Replace the DOCTYPE declaration and any internal subset (basically everything within the first set  of angled brackets 

<!DOCTYPE HTML...>) 

with the XML Declaration 

<?XML version="1.0"   standalone="yes"? >"

compatibility with SGML?
One question that may be of interest is: Once you have an XML document, can you use it directly with an SGML processor?  The writers of the
FAQ give a qualified yes to this question.  According to the FAQ, the answer is yes, but:

"At the moment there are few tools which handle XML files unchanged because of the format of these EMPTY elements, but this is changing. The nsgmls parser has an experimental XML conformance switch, and the first XML-specific editors and parsers are appearing (see the question on software)." 

back to the Document Type Definition
Throughout this and the previous article, I have been mentioning a Document Type Definition (DTD).  It's time to provide a credible definition for a DTD.  According to the
FAQ:

"A DTD is usually a file (or several files to be used together) which contains a formal definition of a particular type of document. This sets out what names can be used for elements, where they may occur, and how they all fit together. For example, if you want a document type to describe <LIST>s which contain <ITEM>s, part of your DTD would contain something like 

    <!ELEMENT item (#pcdata)> 
    <!ELEMENT list (item)+> 

This defines items containing text, and lists containing items. 

It's a formal language which lets processors automatically parse a document and identify where every element comes and how they relate to each other, so that stylesheets, navigators, browsers, search engines, databases, printing routines, and other applications can be used." 

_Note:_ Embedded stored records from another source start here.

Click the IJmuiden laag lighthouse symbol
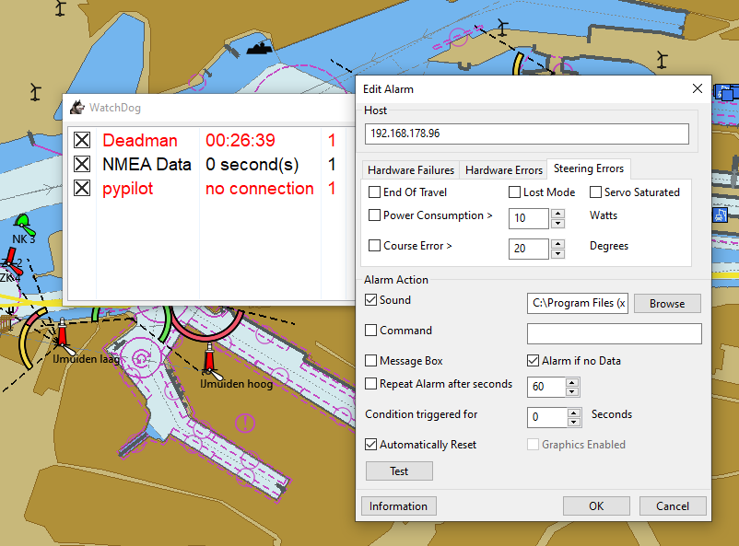Screen dimensions: 739x546 pyautogui.click(x=63, y=337)
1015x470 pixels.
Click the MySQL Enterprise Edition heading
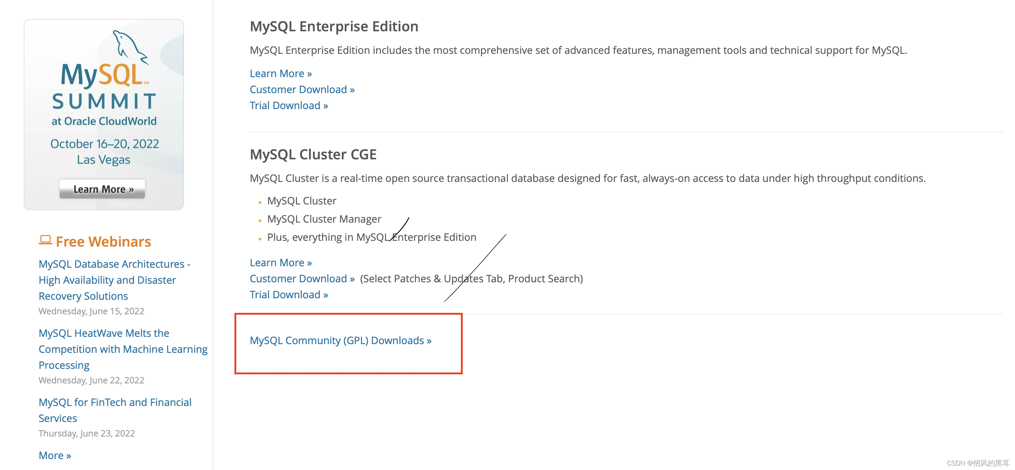coord(334,26)
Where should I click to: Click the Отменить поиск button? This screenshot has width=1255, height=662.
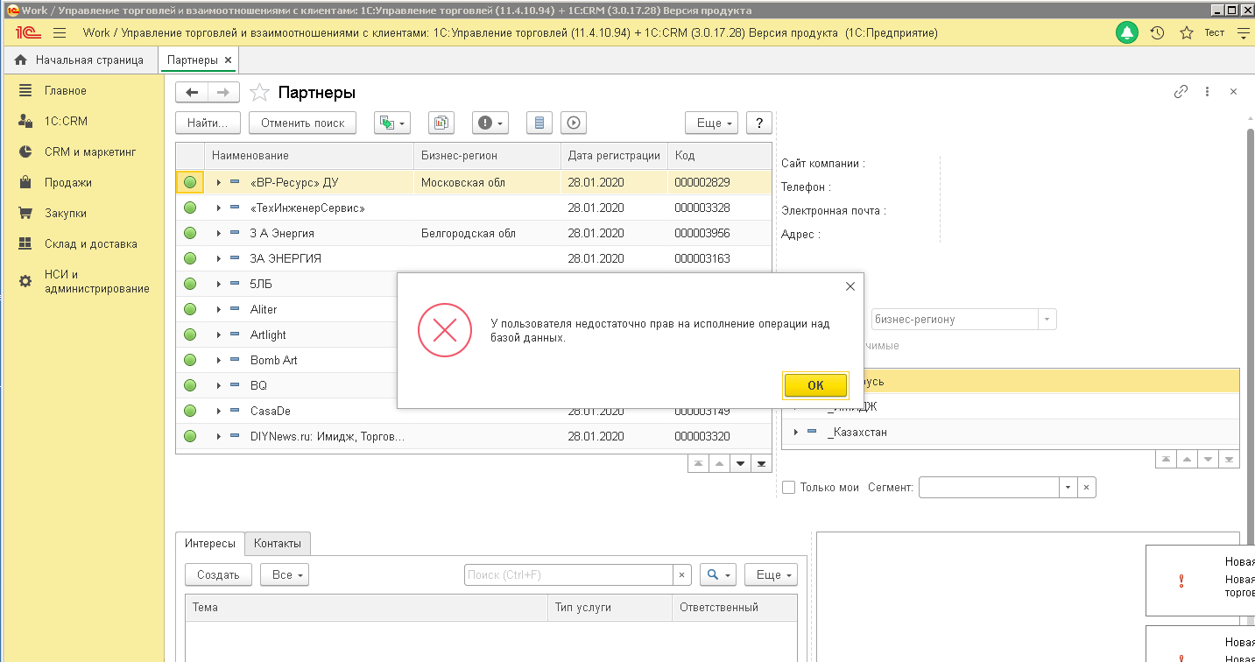302,123
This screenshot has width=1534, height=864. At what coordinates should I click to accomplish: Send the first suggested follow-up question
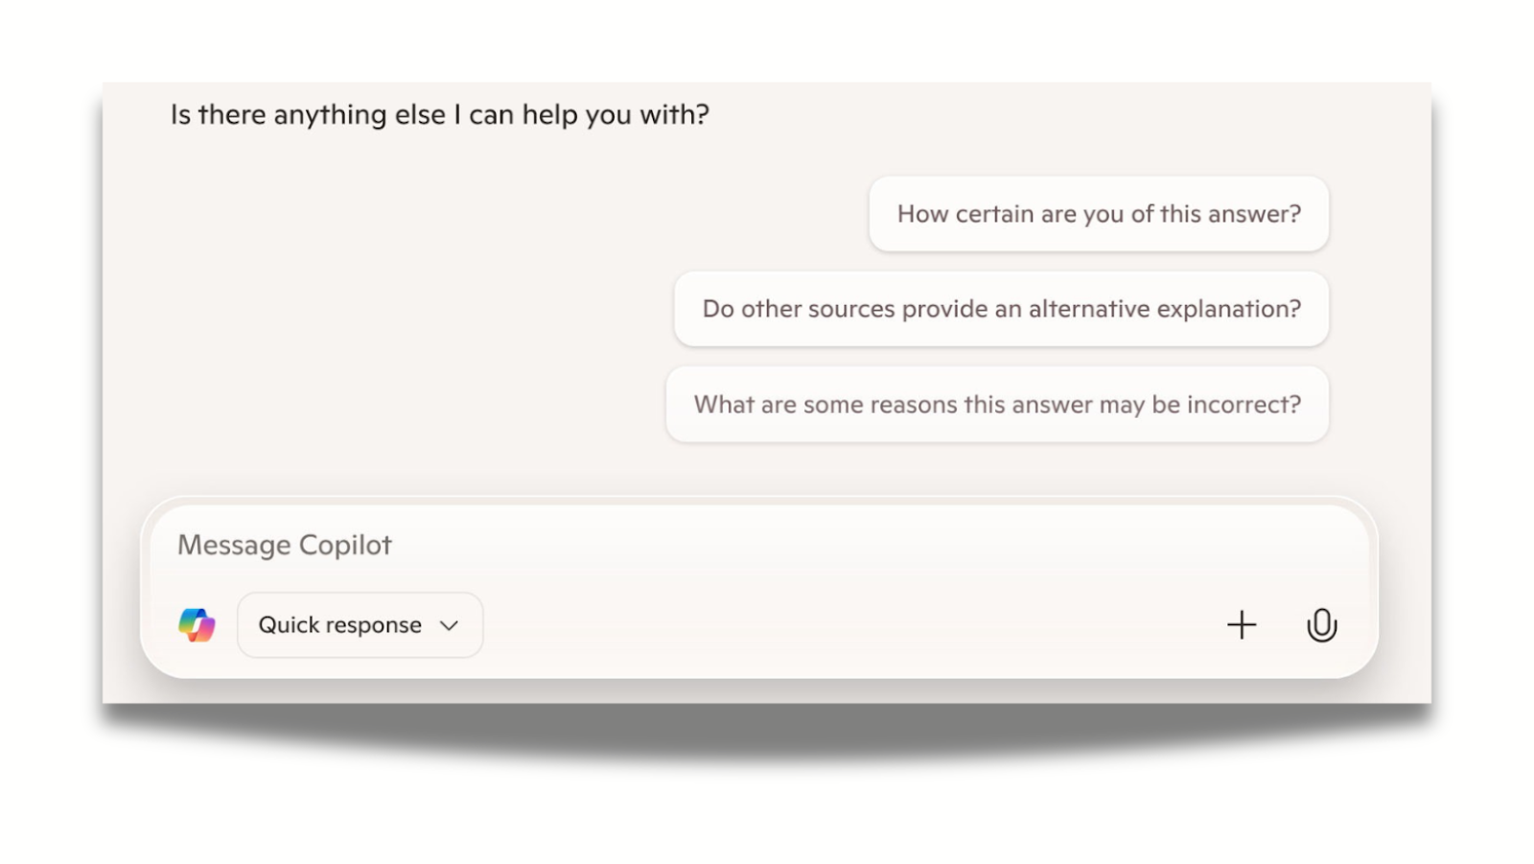coord(1098,214)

Now let's take a closer look at the terms DTD, valid, and well-formed.

the three parts
As mentioned in the
previous article, an SGML document is really the combination of three parts. Let's refer to the parts as files just so I will have something to call them (but they don't have to be separate physical files).

One file contains the content of the document (words, pictures, etc.).  This is the part that the author wants to expose to the client.

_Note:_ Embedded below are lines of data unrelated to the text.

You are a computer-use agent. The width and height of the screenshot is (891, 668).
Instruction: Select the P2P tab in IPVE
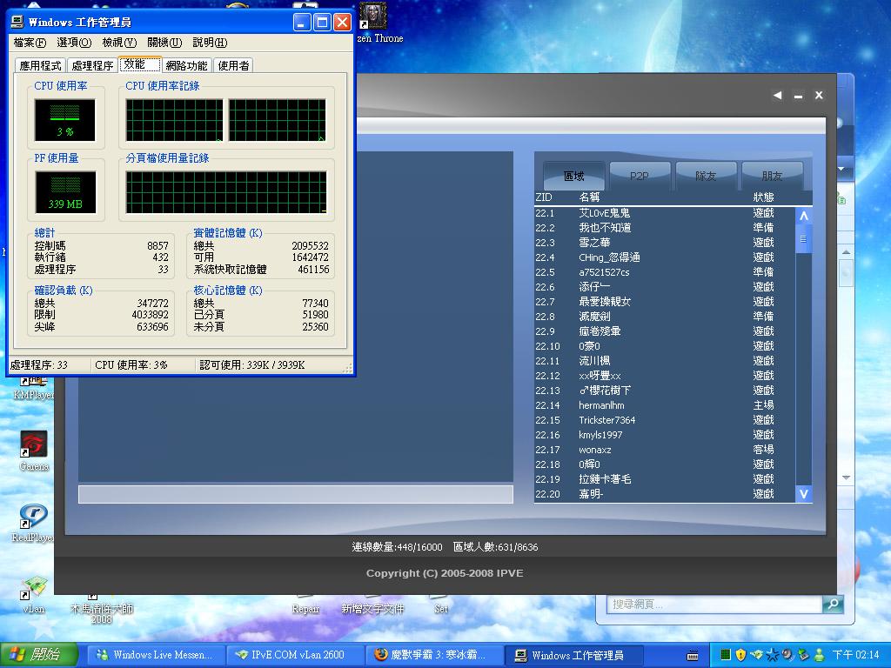pos(640,176)
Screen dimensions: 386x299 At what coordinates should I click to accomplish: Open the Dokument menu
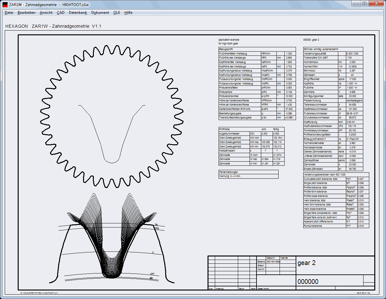point(100,13)
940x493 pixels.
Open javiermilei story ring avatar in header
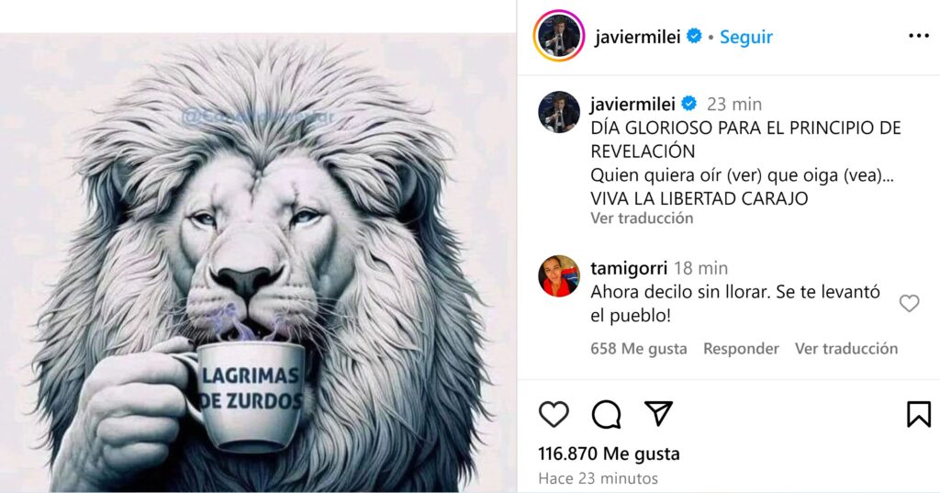[x=559, y=36]
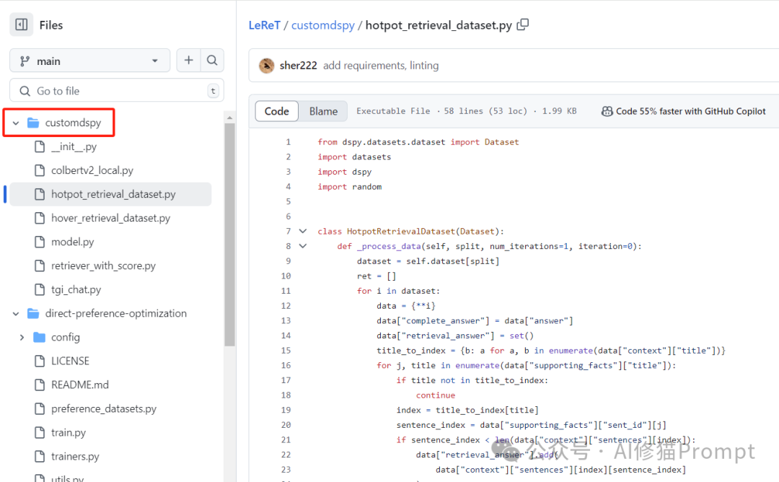Expand the config folder
This screenshot has height=482, width=779.
tap(22, 337)

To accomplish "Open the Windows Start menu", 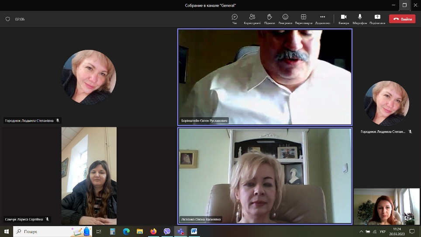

A second file is the DTD, which meets the definition given above.

A third file is a stylesheet that establishes how the content that conforms to the DTD is to be rendered on the output device.  This is how the author wants the material to be presented to the client. 

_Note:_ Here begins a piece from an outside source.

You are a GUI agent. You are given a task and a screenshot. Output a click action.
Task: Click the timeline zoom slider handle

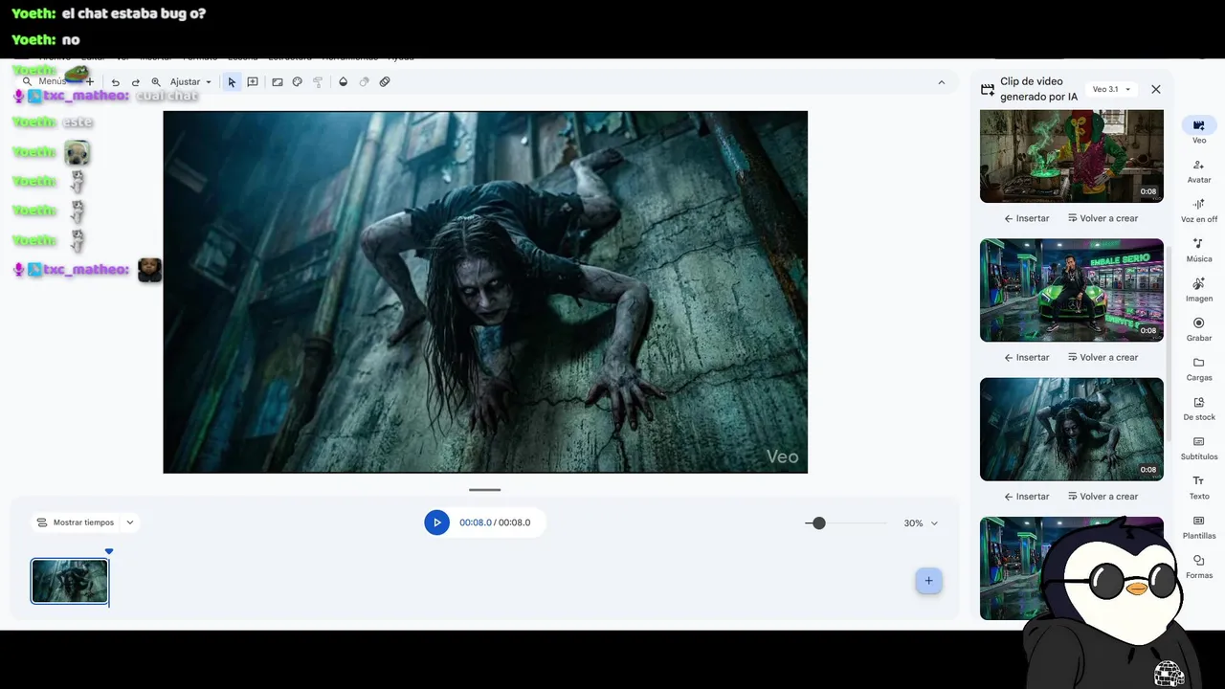[x=818, y=523]
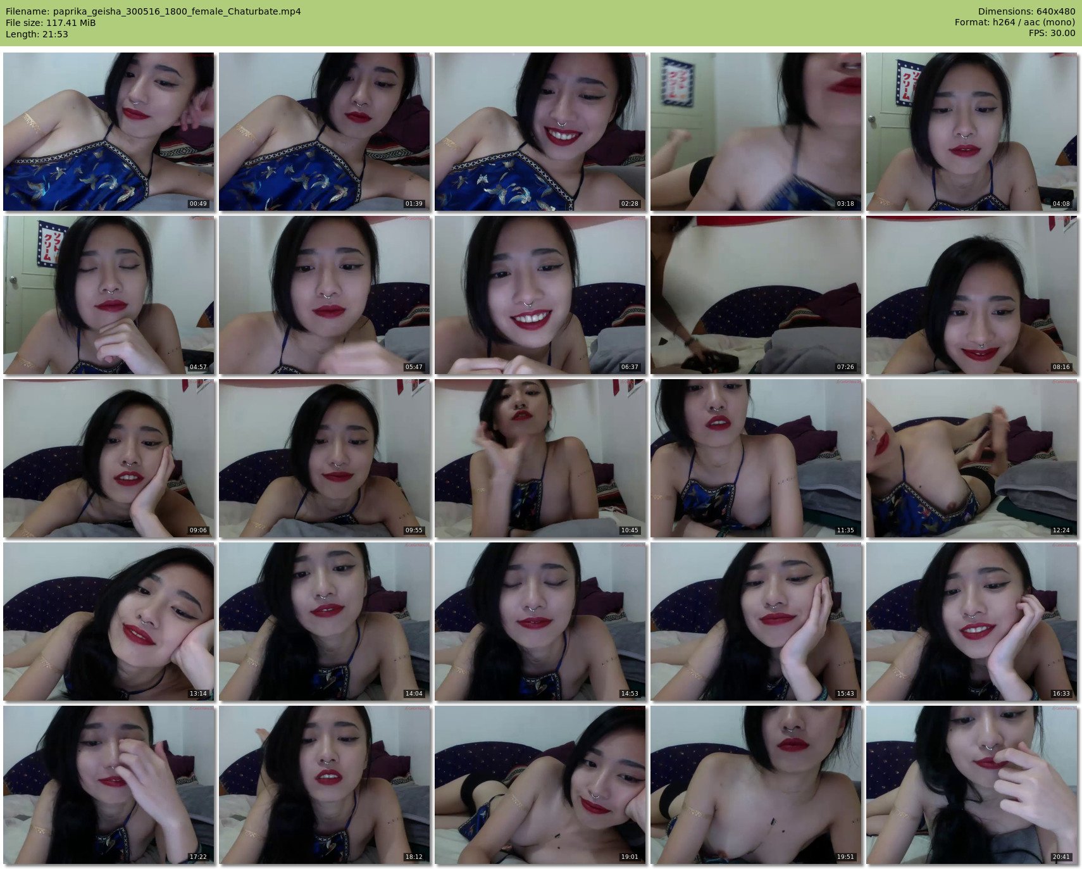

For example a tag with an attribute of "red" might cause something to be presented bright red according to one stylesheet and dull red according to another stylesheet.  (It might even be presented as some shade of green according to still another stylesheet.)

the two extremes
With HTML, the DTD and the stylesheet are essentially hard-coded into the browser.  With SGML, the processor requires both a DTD and a stylesheet.

XML, the middle ground
With XML, the DTD is optional but the stylesheet (or some processing mechanism that substitutes for a stylesheet) is required.

According to the FAQ, XML does not require a DTD:

"Full SGML uses a Document Type Definition (DTD) to describe the markup (elements) available in any specific type of document. However, the design and construction of a DTD can be a complex and non-trivial task, so XML has been designed so it can be used either with or without a DTD.  DTDless operation means you can invent markup without having to define it formally. 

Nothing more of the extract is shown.